Franz Rauch (1851–)
Persönliche Daten
Familienverhältnisse
Vater: Franz Rauch: befugter Pfadler (Textilverkäufer) und Schneidermeister; Heirat mit:
Mutter: Franziska Rauch, geborene Prösenhuber: Hausfrau
Biographie
Franz Rauch absolvierte eine Spenglerlehre und schloss sich als Spenglergehilfe in Wien der radicalen Arbeiterbewegung an. Am 15. November 1881 fand am Nachmittag in »Zobel’s Bierhalle« (Franz Zobel) in Fünfhaus (Niederösterreich [zu Wien 15.]), Gasgasse 4–6 / Zwölfergasse 3–15, eine Volksversammlung gegen den Gewerbetag statt, an welcher etwa sechshundert Personen teilnahmen. Nach den Referaten des Tischlergehilfen Alois Treibenreif (1836–1903), des Webergehilfen Franz Schustaczek (1850–1908) und des Tischlergehilfen Johann Kompoß (1842–192?) kam es zu einer heftigen Debatte. Franz Schustaczek wurde vom Behördenvertreter das Wort entzogen, als er anlässlich des ersten Tagesordnungspunkts, nämlich einer Resolution des Gewerbetages, an der liberalen Presse Kritik übte. »Ausreden lassen!« riefen die Anwesenden. Es entstand ein Tumult, die Versammlungsteilnehmer weigerten sich, den Saal zu räumen, und es kam zu einem Handgemenge. Rufe wie »Hinaus mit der Polizei! « und »Es lebe die Freiheit!« wurden laut. Die anwesenden Sicherheitswachleute zogen die Säbel, Franz Rauch sowie der Tischlergehilfe Johann Feichtinger (1858–?) wurden verhaftet, in das Polizeikommissariat Sechshaus (Niederösterreich [zu Wien 15.]) eingeliefert und am 16. November 1881 ins Landesgericht Wien überstellt. Wegen dieses Tumults fand am 11. Jänner 1882 vor dem Landes- als Erkenntnisgericht Wien der Prozess gegen Feichtinger und Rauch statt. Im Sinne der Anklage wurden Franz Rauch wegen Vergehens des Auflaufs, weil er eine Verhaftung verhinderte, zu sechs Monaten schwerem Kerker und Johann Feichtinger wegen Vergehens des Auflaufs durch Behinderung von Amtspersonen zu zwei Monaten strengem Arrest verurteilt.
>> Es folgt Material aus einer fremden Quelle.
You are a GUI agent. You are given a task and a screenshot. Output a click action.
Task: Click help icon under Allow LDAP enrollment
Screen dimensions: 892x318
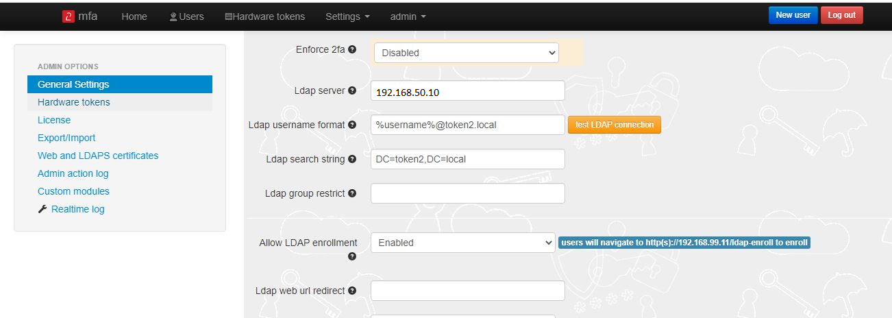(352, 256)
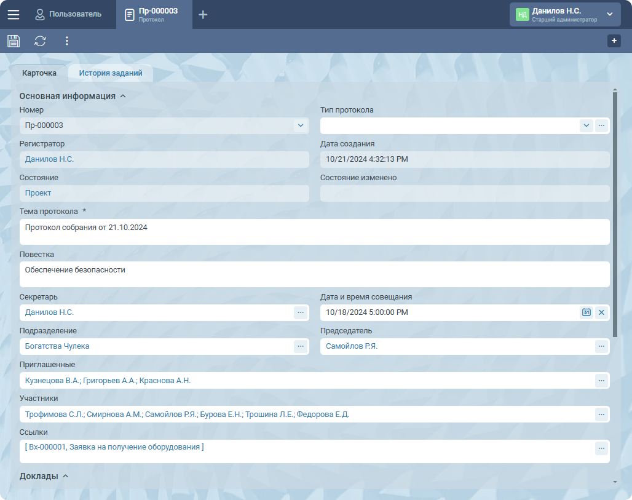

Franz Rauch, der in Göllersdorf (Niederösterreich) einsaß, veröffentlichte nach seiner am 11. Juli 1882 erfolgten Entlassung in der Nummer 68 (27. Juli 1882) der Zeitung »Die Zukunft« (Wien) einen ausführlichen, namentlich gezeichneten Bericht über die schrecklichen Zustände in diesem Gefängnis.1
Franz Rauch wurde im Februar 1884 aufgrund der Ausnahmsverordnungen vom 30. Jänner 1884 aus Wien ausgewiesen und unter polizeiliche Überwachung gestellt: »762 Rauch Franz, Spengler, geb. 1851 u . zuständ. Graz, konfessionslos, mittelgr., stark, mit oval. Ges., dunkelbld. H. u. Augenbr., breiter Stirne, grauen Augen, kl. Nase und Mund, br. Schnurr- u. Vollb., ovalem Kinn, der linke Daumen ohne Nagel u. dick, deutsch sprechend.«2
Da Franz Rauch weder in Gmunden (Oberösterreich), Ischl [Bad Ischl] (Oberösterreich) noch Salzburg (Salzburg) Arbeit finden konnte, begab er sich nach Bayern, von wo er aber bereits am 11. April 1884 ausgewiesen wurde: »1851 Rauch Franz, Spänglergeh., – Bl. Nr. 15, Art. 762 v. J. 1884 – wurde laut Mittheilung der kön. Pol.-Dion. zu München vom 22/4. l. J. mittelst Ausweisungs-Rescriptes d. kön. baier. Staatsministeriums des Innern, ddo. 11/4. 1884, Nr. 5007, wegen fortgesetzter agitatorischer Thätigkeit im sozial-revolutionären Sinn aus dem Königreiche Baiern ausgewiesen u. ist am 19. d. M. von dort nach Innsbruck abgereist. K. k. Polizei-Direktion Wien 28/4.84.«3
Franz Rauch suchte daraufhin in Budapest (Ungarn) Zuflucht. Vermutlich am 25. August 1884 fand in Budapest eine Hausdurchsuchung bei dem erst kürzlich hierher gezogenen Eisengießer Edurd Tetzel (1866–?) statt. Angeblich fand die Polizei so genannte Höllenmaschinen, die bei der Versendung in Schatullen Dynamit zu Explosion brächten, weiters Gussformen für Dynamitbomben und eine halbfertige, noch mit Sand gefüllte Pistonbombe. Eduard Tetzel und drei weitere, aus Wien ausgewiesene Radicale, die gerade in der Wohnung anwesend waren, wurden ebenfalls festgenommen: Franz Rauch, der erst am 21. August 1884 in Budapest eingetroffene Schneider Arnold Mrňa (1860–1884) und der Kupferschmiedgehilfe Karl Urbanek (1848–?). Obwohl man ihnen kein direktes Verbrechen nachweisen konnte, wurden Rauch, Mrňa, Tetzel und der am 9. September 1884 neuerlich verhaftete Urbanek im September 1884 wegen staatsgefährdender Umtriebe aus sämtlichen Ländern der ungarischen Krone (also aus der ungarischen Reichshälfte der Österreichisch-Ungarischen Monarchie) für immer ausgewiesen und in die österreichische Reichshälfte abgeschoben. Mit dieser Aktion der Behörden schied Ungarn als Rückzugsfeld österreichischer Radicaler endgültig aus.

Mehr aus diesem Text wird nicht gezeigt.